Je ne me mêle pas encore aux convives, il y a trop peu de militaires ici. Un verre à la main, je me tiens sur une des terrasses en hauteur de la résidence du généralissime. D'ici, on peut apercevoir la seconde enceinte de Mitras - un mur dans le Mur - qui nous rappelle que nous nous trouvons à la périphérie de la capitale. Les demeures y sont tout aussi riches et vastes, mais les rues sont plus animées. Le centre de Mitras est particulièrement ennuyeux ; aucun commerce, aucune taverne, rien que les habitations des proches du roi et de sa famille. Même si Zackley en avait eu l'opportunité, je ne suis pas sûr qu'il aurait aimé y habiter.

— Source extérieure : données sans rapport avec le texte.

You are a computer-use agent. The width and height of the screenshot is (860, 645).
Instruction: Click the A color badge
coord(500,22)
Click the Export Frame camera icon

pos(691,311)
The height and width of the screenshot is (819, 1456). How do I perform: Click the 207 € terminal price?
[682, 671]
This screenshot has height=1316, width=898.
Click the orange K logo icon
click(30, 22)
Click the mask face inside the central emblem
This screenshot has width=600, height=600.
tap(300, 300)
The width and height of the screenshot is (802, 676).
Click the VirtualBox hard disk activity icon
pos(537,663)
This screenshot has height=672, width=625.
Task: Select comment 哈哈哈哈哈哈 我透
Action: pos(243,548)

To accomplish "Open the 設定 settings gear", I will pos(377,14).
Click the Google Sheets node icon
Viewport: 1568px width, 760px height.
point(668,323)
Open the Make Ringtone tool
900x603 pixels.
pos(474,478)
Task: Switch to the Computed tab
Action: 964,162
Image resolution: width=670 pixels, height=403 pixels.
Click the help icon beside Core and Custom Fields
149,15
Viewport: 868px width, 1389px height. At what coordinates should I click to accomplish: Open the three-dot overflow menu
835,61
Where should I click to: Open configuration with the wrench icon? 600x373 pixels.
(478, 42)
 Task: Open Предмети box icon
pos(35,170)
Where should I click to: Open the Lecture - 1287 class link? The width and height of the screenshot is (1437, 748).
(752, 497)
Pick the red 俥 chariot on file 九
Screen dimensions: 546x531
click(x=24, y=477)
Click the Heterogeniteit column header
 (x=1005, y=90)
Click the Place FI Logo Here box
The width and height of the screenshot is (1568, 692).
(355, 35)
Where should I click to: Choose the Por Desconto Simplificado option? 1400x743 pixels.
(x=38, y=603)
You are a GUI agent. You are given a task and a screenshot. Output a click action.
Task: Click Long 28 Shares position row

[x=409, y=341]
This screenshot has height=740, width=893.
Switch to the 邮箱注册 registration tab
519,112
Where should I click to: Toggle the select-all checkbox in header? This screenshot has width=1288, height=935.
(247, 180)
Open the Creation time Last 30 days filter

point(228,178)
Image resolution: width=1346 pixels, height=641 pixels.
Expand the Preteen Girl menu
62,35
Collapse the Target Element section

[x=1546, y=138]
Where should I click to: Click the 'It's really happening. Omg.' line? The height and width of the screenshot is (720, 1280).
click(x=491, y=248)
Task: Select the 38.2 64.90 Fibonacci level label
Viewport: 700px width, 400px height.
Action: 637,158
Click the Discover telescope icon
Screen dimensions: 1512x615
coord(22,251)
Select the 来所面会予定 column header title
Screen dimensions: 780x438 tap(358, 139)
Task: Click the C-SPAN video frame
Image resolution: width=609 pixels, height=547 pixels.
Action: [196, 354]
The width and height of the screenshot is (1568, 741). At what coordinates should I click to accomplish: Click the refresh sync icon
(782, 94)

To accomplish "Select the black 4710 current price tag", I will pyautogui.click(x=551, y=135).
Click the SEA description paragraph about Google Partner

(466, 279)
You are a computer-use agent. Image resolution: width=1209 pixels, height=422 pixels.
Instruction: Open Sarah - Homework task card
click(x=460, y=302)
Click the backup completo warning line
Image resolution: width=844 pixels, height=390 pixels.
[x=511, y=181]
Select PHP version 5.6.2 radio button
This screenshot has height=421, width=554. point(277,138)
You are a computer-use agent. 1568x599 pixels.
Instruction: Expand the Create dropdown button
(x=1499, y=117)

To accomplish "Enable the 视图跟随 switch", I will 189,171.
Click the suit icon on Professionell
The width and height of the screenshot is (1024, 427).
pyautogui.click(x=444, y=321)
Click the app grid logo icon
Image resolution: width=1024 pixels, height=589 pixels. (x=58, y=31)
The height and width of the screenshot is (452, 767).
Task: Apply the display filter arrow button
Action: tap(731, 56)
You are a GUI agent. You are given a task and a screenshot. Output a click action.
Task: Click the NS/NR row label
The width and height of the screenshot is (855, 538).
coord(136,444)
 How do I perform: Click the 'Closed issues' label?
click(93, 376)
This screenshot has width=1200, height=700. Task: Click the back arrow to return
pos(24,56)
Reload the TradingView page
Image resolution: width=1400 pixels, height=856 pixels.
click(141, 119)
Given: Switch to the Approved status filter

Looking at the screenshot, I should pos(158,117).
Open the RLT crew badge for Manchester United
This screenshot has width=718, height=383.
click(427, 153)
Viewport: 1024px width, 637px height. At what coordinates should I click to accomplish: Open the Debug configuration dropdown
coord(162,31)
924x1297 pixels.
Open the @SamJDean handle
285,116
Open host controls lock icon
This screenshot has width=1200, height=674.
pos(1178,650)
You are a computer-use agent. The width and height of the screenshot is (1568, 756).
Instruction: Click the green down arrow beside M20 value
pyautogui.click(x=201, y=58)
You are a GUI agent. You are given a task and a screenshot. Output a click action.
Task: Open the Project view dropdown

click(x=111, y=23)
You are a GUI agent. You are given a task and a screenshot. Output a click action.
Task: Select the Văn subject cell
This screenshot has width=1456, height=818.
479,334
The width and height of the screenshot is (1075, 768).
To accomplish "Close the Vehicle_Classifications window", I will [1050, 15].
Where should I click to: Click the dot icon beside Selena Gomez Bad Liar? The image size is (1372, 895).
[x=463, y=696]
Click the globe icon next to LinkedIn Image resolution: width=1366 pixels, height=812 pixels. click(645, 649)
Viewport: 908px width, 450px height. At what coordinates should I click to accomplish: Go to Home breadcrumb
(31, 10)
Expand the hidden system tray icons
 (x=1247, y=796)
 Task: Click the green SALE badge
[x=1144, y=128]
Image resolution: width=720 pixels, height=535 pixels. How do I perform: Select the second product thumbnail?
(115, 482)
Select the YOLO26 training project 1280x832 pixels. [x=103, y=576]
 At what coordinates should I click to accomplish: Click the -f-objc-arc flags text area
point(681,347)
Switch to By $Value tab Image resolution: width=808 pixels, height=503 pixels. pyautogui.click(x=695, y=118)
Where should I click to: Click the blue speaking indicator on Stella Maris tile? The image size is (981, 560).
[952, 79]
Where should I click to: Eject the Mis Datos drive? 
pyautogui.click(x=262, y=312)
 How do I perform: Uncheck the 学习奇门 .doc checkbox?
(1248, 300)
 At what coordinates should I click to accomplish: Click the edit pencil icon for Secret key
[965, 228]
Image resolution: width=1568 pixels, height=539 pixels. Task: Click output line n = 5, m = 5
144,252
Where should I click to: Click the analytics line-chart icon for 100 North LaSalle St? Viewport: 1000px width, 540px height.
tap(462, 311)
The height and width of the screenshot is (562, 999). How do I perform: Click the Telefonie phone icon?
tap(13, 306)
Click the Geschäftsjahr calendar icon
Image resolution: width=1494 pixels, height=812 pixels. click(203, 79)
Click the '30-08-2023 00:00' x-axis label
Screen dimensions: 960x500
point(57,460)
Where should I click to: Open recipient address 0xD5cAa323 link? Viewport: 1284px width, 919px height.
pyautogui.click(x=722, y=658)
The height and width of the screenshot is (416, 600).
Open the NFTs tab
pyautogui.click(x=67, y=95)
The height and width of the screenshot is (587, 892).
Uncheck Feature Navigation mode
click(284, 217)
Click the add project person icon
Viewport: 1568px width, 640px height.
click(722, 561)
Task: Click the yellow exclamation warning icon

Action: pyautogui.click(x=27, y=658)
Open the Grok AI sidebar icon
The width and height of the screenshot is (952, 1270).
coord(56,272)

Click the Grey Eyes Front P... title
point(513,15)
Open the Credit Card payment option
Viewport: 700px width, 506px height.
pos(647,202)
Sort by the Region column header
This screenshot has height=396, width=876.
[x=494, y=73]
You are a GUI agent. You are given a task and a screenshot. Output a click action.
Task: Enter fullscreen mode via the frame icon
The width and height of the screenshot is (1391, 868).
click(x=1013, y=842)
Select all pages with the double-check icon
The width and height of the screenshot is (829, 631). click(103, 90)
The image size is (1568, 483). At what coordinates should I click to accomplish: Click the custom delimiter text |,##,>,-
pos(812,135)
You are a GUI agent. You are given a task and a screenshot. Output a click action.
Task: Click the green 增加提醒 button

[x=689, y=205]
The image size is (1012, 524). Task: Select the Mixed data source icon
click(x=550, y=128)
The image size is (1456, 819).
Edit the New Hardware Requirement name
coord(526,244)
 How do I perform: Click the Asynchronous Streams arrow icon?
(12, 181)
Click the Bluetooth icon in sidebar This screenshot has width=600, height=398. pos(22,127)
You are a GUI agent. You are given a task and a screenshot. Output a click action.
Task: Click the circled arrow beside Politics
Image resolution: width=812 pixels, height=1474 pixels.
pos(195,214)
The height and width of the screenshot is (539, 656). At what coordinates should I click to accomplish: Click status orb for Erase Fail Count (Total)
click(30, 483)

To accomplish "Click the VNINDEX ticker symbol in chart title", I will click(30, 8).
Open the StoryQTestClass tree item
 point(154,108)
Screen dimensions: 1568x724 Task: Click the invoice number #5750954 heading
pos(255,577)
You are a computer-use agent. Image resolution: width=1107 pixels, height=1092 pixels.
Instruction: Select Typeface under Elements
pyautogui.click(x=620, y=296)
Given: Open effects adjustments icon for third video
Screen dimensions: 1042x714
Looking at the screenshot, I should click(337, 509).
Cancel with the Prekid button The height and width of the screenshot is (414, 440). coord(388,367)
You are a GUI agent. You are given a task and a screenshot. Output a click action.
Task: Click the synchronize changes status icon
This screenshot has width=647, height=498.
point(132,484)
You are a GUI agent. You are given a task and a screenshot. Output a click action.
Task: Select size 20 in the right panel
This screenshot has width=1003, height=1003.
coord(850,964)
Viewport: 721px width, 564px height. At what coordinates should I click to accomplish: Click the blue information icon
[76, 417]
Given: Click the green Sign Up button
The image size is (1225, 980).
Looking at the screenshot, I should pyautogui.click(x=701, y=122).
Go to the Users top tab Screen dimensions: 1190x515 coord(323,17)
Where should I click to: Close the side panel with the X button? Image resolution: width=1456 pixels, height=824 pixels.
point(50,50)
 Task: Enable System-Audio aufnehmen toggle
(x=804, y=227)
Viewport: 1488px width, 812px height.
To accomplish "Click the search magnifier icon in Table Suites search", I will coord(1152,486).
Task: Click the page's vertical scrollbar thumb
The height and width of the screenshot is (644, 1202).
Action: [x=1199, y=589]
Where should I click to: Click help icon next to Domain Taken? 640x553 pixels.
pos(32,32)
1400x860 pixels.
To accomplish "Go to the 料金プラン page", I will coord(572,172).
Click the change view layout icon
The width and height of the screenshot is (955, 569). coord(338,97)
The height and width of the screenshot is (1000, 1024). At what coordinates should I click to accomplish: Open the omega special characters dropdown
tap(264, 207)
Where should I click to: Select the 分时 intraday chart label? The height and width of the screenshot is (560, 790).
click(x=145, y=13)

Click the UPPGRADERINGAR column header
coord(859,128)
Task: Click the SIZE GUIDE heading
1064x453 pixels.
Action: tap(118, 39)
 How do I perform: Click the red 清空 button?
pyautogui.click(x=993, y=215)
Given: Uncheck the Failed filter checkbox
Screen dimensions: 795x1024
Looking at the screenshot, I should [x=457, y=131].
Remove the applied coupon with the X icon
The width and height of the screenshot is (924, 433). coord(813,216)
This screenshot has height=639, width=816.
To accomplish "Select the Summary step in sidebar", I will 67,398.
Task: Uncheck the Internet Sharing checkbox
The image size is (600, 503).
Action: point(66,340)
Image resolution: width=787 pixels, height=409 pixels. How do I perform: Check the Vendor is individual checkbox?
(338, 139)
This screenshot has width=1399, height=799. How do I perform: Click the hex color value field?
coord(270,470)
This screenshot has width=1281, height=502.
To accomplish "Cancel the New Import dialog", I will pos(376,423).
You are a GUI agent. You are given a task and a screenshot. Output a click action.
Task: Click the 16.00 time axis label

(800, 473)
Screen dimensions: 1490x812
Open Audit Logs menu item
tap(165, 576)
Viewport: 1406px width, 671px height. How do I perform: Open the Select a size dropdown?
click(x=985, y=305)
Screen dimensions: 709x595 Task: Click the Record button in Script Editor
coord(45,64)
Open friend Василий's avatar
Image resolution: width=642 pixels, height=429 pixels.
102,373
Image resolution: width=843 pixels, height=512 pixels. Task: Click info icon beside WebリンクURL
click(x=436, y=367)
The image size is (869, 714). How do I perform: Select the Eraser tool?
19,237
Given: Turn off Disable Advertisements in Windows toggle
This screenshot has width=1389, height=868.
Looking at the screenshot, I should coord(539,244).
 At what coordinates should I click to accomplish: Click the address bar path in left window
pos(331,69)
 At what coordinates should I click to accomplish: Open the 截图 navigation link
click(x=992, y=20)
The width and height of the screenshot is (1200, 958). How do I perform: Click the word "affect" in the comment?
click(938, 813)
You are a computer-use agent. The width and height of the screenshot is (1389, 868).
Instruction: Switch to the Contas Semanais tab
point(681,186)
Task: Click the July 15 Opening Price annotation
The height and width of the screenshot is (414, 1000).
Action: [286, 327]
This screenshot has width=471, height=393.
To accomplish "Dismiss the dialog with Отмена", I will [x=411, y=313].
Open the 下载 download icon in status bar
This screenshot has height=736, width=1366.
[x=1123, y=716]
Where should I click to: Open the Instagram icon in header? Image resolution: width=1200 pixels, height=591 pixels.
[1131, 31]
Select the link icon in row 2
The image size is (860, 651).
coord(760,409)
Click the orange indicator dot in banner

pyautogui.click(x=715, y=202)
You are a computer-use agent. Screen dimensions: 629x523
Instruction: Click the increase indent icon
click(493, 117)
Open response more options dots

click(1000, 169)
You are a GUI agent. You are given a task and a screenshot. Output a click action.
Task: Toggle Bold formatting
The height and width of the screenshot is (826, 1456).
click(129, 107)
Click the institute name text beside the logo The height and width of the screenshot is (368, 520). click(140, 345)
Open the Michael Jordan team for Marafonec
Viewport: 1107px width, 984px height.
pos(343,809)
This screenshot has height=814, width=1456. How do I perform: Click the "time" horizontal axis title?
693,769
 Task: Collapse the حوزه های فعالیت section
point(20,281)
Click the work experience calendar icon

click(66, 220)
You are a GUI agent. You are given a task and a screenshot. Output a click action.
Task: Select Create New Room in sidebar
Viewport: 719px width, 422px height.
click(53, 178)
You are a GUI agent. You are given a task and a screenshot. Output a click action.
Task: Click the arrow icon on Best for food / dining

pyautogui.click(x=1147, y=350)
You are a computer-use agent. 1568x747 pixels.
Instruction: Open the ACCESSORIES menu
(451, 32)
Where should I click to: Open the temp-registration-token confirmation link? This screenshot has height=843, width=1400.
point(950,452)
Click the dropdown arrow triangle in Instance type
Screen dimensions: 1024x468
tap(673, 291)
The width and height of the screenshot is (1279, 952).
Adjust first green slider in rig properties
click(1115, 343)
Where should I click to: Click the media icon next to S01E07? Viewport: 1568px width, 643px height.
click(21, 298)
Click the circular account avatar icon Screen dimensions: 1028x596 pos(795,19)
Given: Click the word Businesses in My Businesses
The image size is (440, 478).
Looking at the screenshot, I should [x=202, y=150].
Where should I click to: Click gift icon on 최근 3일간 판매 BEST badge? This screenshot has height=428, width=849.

Je sirote une gorgée de mon verre - un illustre millésime -, garde mes yeux levés au loin, fixés sur le long boulevard qui fuit vers le sud, et j'essaie de deviner qui se trouve dans le fiacre qui se présente. Les aristocrates préfèrent les fiacres, ils les trouvent plus élégants. Les diligences sont pour les gueux qui voyagent en troupeaux, disent-ils. Personnellement, une bonne vieille diligence m'a toujours parue plus confortable, les pavés de Mitras sont irréprochables mais on les sent davantage dans un fiacre.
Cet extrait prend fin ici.